Based on what you learn in the first 30 days, start the product planning phase:

  • Run a Product Discovery workshop to start identifying user needs, business needs, and technical needs, and to create a problem frame diagram.
  • Develop personas and user journeys, and start brainstorming ideas for product development with the team.
  • Work with the team to prioritise ideas and start building a roadmap for development. Consider methods like the KJ-technique or the Kano model as a way to formalize prioritization efforts.
  • Identify success measures — define how you’ll know if what you’re doing is having the desired impact. The 3 A’s (Acquisition, Activation, Activity) are always a good start.
  • Put the appropriate processes in place to ensure effective product development lifecycles. This means knowing what kind of requirements and specifications developers need to start working, how research and design fits into the process, where marketing becomes involved, how QA should work, etc. You can only do this once you understand the current culture, and what the strategic plan will be going forward.

All of the above goes into a document called the strategic product plan. Among other things, this plan includes statements about the product’s value proposition, who the market is (customer profiles), how you plan to achieve product/market fit (the business opportunity, pricing, distribution), what the priorities are, a first stab at the roadmap, and proposed success measures.

Next 30 days: Start executing on the strategic product plan

Now that the plan and the initial roadmap are in place, start the product execution phase:

  • Start with a reasonably small requirement with clear and easily measurable success metrics. Work with the team to get it done right.
  • Measure, and show the success of the process. Use this to build trust and continue to ship improvements (and even better products).
  • Assess the situation, and use customer and business feedback to adjust priorities (and the roadmap) as needed. Flexibility is key.
  • Keep going. Repeat any of the initial steps as needed.
  • Have fun while you’re doing all of this.

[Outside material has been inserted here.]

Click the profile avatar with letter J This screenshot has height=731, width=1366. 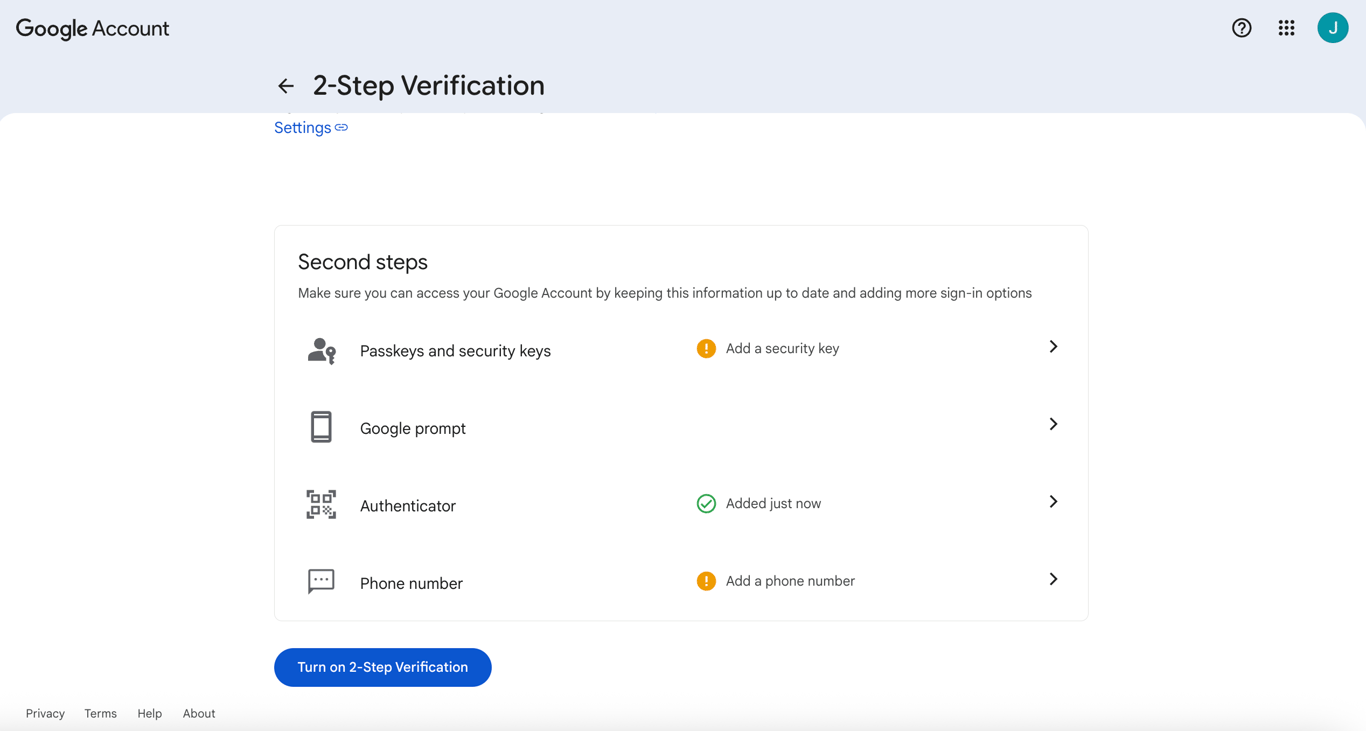point(1332,28)
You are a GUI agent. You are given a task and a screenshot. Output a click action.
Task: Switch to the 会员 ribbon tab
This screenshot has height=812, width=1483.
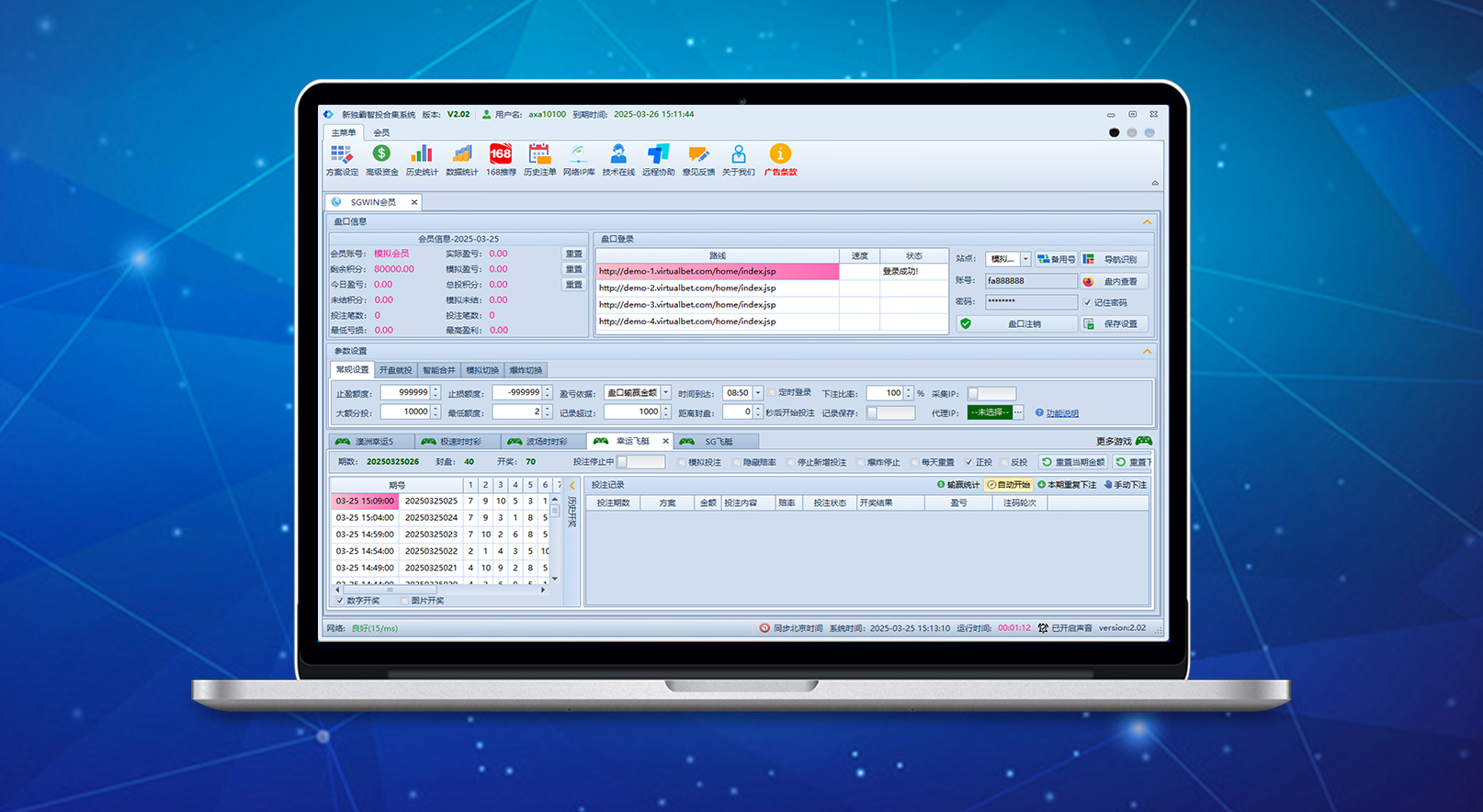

The life of a Product Manager has an exhausting, exhilarating rhythm that is beyond the scope of this article. But spending your first 3 months systematically moving from product planning to product execution will not only give you a solid foundation from which to improve the product, but also ensure that you hit the ground running by shipping the right improvements as early as possible.

I posted an earlier version of this article as an answer on Quora.